Singapore’s core consumer price index rose by 1.9% year-on-year in November, marking the smallest increase in nearly three years and falling below economists’ expectations, according to official data released on Monday.

The core inflation rate, which excludes private road transport and accommodation costs, came in lower than the 2.1% forecast in a Reuters poll and the 2.1% rise recorded in October. This is the smallest increase since November 2021, when the rate stood at 1.6%.

Headline inflation, which includes all consumer prices, rose by 1.6% year-on-year in November, below the 1.8% predicted in the poll.

The Monetary Authority of Singapore (MAS) had anticipated core inflation to hover around 2% in the fourth quarter. The slowdown in inflation could provide room for the central bank to adjust its monetary policy in January. However, analysts suggest MAS might delay any easing measures until later in 2025, considering potential policy shifts under the incoming U.S. President Donald Trump.

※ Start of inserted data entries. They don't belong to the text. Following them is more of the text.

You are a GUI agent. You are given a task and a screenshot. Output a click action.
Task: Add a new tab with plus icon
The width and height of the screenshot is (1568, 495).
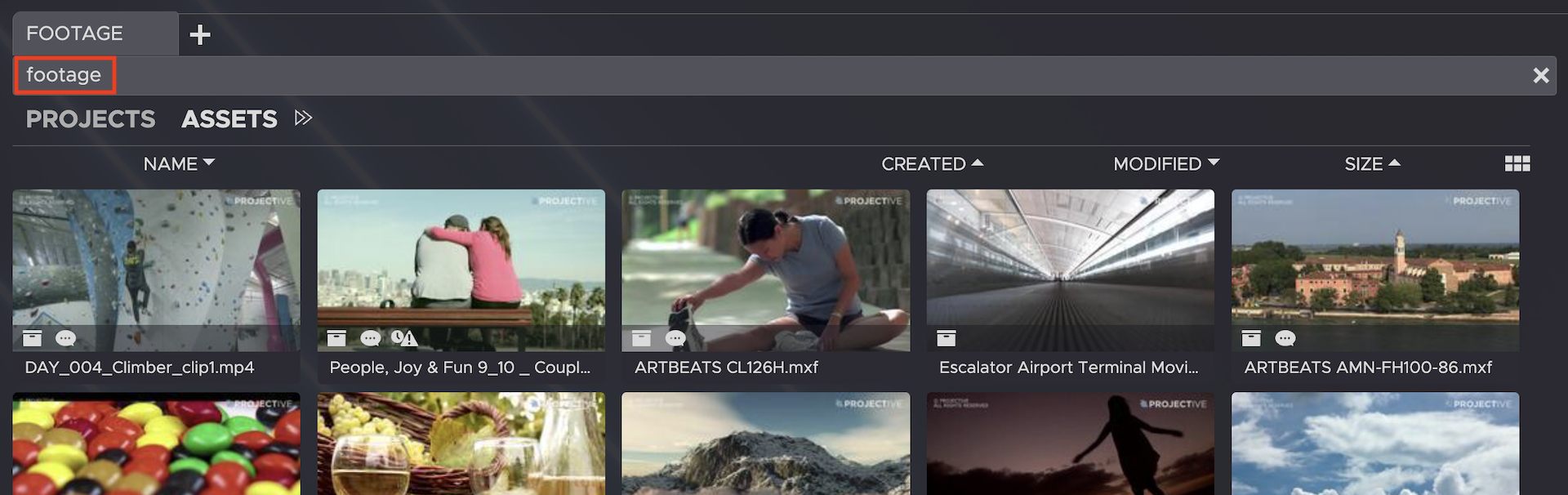200,34
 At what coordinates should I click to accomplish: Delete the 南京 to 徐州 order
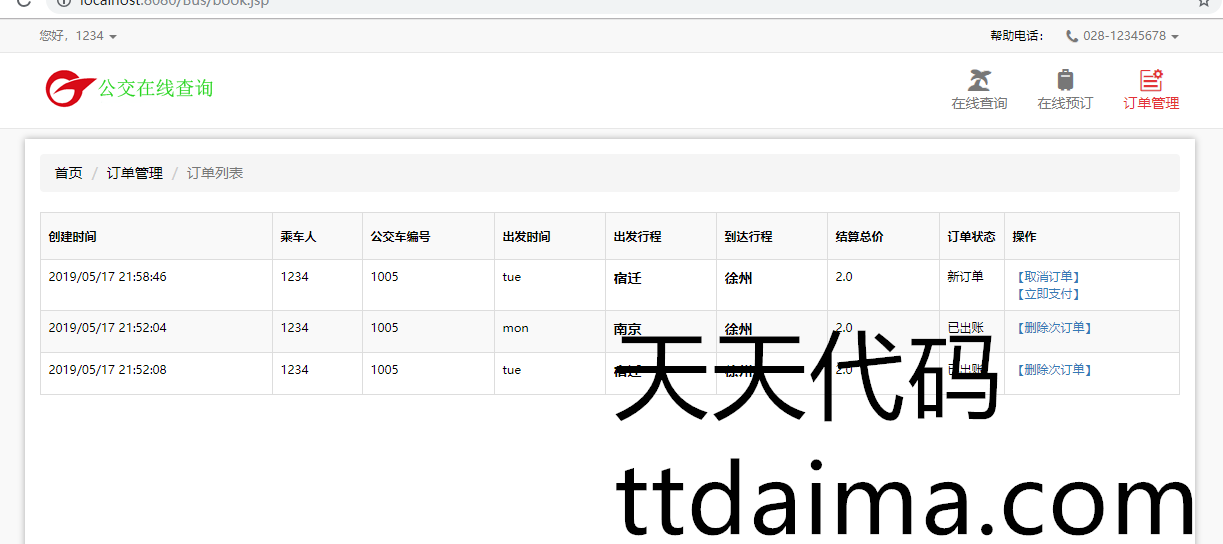[x=1053, y=328]

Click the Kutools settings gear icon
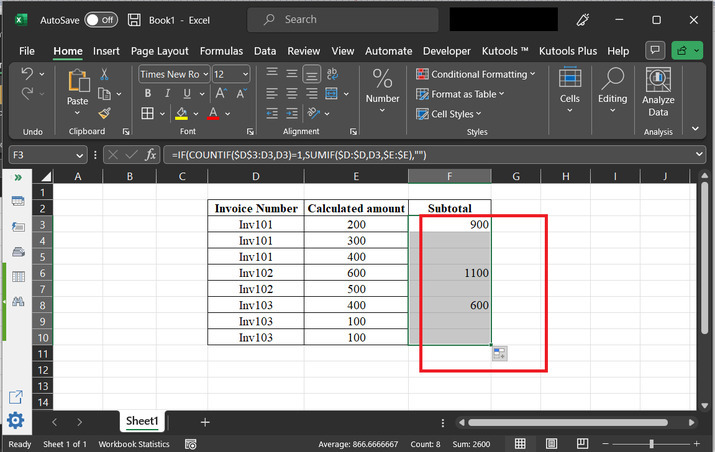[x=16, y=420]
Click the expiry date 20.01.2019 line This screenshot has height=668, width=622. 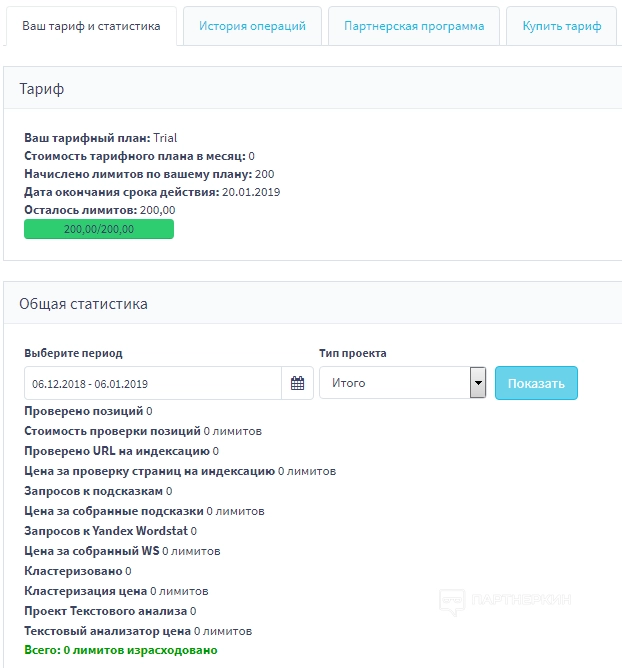tap(152, 192)
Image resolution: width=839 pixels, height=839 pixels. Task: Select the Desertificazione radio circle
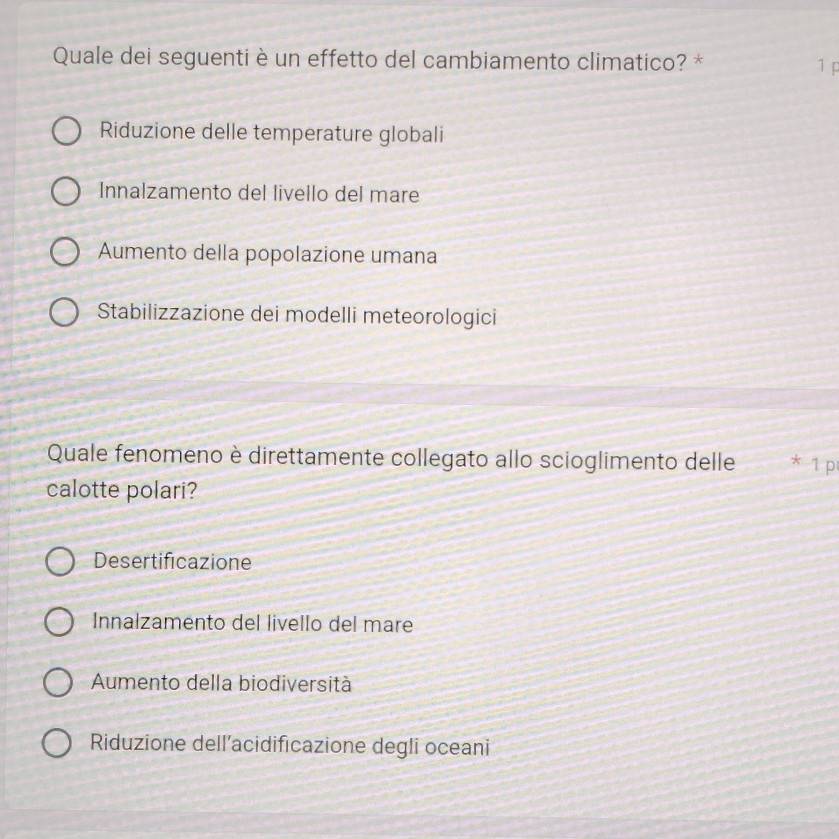tap(60, 562)
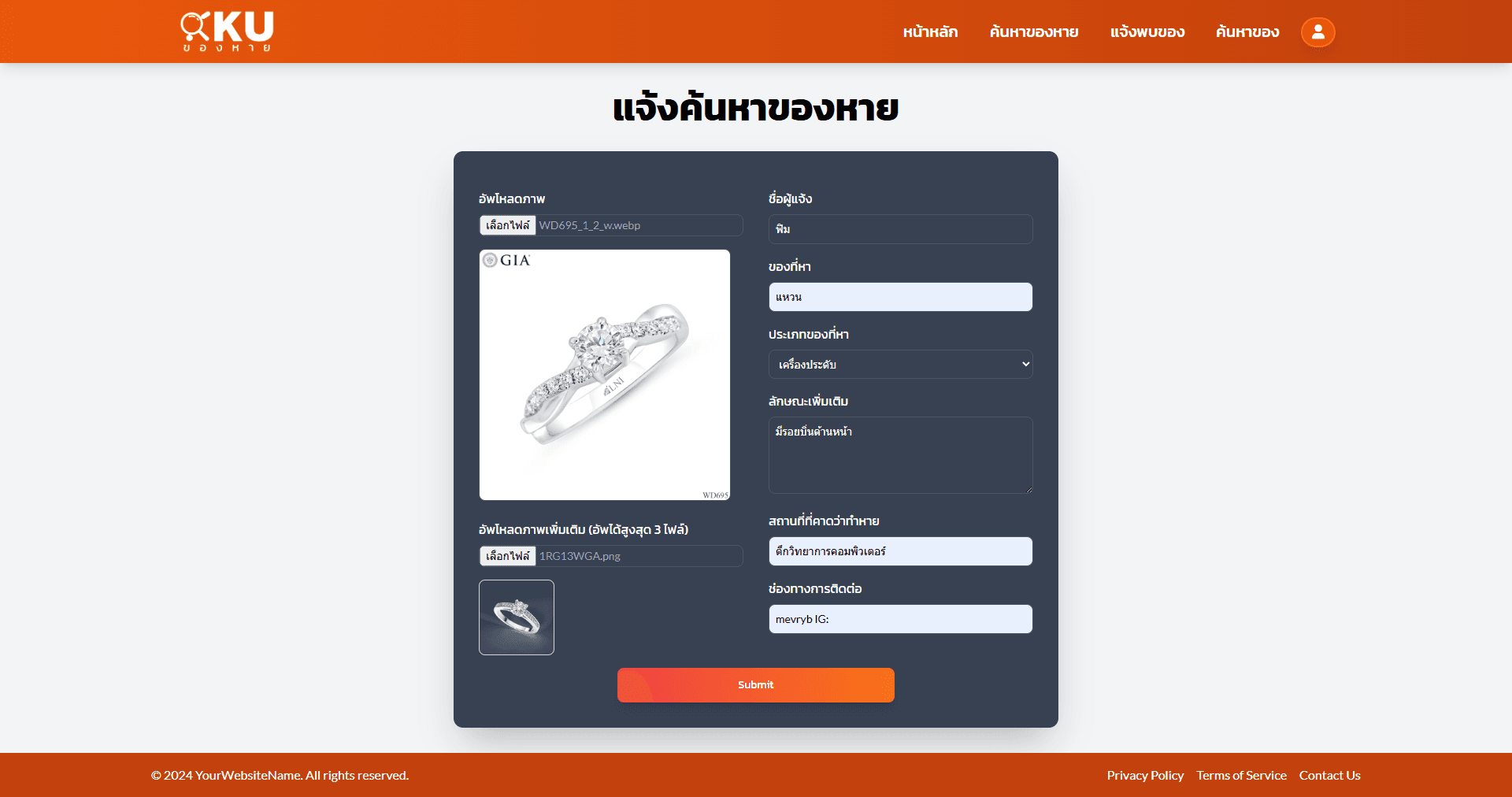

In October, the MAS maintained its monetary policy settings despite improving growth and declining inflation. This marked continuity since its fifth consecutive policy tightening in October 2022.

In a positive development, the Ministry of Trade and Industry recently raised Singapore’s GDP growth forecast for 2024 to 3.5%, up from the previous 2.0%–3.0% range, following better-than-expected third-quarter growth of 5.4%.

A recent MAS survey revealed that most economists expect the central bank to maintain its current policy stance in the upcoming reviews scheduled for January, April, and July. Meanwhile, about one-third of respondents predict a policy easing in January through a reduction in the slope of the Singapore dollar nominal effective exchange rate, down from half in the previous survey.